Barra libre laboral

Está curioso un informe que ha elaborado un despacho de abogados a propósito de las sentencias del Tribunal Supremo y la Audiencia Nacional tras la última reforma laboral. Esa que nos iba a sacar de los infiernos y a estimular la creación de empleo favoreciendo su destrucción.

Cuenta el informe que al Gobierno le han salido unos tiros bien y otros por la culata. A nadie se le oculta que entre los sueños húmedos de los promotores de las reformas más duras está el de la gratuidad total del despido. Total y absoluta: “te despido porque me da la gana, porque sí, por mis gónadas, y no, no hay casilla de salida como en el Monopoly para cobrar 40.000 pesetas”. Pues eso de momento les va saliendo medio bien: justificar un despido es hoy más fácil que nunca. Con decir que se va mal, o que se va menos bien, o que ahí vamos, tirandillo pero apretados, está hecho.
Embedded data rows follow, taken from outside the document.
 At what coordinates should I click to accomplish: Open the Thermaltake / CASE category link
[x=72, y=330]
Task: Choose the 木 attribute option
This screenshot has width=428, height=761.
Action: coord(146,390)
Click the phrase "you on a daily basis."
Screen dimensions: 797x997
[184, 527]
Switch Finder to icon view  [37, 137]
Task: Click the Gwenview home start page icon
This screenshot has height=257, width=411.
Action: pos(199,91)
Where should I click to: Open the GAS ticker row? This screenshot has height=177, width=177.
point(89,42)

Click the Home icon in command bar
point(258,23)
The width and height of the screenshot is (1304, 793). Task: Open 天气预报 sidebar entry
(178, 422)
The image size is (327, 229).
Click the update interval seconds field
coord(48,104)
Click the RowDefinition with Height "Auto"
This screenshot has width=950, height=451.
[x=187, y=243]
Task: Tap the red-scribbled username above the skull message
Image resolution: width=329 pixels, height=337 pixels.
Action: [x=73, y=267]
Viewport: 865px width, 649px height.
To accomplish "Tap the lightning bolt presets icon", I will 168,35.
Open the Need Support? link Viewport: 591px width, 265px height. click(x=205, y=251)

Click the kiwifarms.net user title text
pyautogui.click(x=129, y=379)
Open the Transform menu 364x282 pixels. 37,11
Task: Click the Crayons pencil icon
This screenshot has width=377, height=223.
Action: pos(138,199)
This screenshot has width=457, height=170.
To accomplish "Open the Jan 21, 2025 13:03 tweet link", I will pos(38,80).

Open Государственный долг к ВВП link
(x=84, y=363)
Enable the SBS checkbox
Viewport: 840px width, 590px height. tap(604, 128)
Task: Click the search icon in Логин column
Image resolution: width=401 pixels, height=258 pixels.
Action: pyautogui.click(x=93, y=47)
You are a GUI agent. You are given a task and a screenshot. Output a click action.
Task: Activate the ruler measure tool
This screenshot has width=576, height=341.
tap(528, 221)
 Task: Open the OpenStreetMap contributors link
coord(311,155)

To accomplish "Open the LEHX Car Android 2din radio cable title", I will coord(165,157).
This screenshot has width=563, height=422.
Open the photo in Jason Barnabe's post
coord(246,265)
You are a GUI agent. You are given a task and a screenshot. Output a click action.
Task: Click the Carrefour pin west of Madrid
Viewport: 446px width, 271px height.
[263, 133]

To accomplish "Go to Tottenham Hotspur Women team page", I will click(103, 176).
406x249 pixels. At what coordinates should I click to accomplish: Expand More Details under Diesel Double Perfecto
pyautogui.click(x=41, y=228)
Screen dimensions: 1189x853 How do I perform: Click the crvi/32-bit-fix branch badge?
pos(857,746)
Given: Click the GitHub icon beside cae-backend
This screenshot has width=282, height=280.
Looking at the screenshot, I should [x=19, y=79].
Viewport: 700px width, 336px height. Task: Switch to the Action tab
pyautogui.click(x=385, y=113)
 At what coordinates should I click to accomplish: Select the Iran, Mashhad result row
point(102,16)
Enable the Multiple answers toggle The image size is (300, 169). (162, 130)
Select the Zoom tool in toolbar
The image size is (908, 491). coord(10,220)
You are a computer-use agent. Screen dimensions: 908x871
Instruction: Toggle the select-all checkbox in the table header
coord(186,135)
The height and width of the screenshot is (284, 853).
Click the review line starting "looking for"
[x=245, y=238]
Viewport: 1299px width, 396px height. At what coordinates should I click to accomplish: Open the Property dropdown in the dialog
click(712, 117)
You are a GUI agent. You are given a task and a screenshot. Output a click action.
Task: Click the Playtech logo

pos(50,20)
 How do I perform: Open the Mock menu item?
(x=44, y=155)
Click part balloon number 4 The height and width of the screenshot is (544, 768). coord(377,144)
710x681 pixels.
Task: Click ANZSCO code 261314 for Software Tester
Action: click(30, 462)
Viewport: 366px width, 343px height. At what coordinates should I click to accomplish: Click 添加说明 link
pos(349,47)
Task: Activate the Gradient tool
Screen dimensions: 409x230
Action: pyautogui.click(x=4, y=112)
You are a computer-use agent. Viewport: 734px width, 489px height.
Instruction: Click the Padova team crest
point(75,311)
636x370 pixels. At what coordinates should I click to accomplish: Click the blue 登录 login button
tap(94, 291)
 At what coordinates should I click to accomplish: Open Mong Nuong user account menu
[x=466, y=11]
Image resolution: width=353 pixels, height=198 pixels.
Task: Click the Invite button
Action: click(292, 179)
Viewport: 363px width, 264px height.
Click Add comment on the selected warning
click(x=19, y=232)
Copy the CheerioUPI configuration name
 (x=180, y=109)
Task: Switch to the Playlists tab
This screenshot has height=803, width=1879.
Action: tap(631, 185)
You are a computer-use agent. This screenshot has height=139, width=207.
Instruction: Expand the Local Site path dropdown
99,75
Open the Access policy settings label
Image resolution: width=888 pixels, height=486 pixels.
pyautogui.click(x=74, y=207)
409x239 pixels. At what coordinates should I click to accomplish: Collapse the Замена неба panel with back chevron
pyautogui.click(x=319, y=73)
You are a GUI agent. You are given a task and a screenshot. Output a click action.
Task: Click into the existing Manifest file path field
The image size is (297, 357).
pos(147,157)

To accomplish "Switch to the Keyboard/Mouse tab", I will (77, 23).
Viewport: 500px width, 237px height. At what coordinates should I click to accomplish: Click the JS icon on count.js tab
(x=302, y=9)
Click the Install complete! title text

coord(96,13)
Otro sueño húmedo de quienes mezclan poder con sadismo, y les gusta manejar las pesadillas del respetable, es que los jueces se coman todos los trágalas que vengan del Ejecutivo, o del Legislativo, tanto monta monta tanto. Vaya, que no haya un Poder Judicial compensatorio. La ley viene a decir que qué sabrán los jueces de ser empresarios, como si sus señorías del Congreso o el Senado tuvieran la más remota idea en la mayoría de los casos. Y ahí los togados no han tragado: por supuesto que su función, dicen, es interpretar la ley. Hay Poder Judicial, y ejerce como tal, guste a quien guste.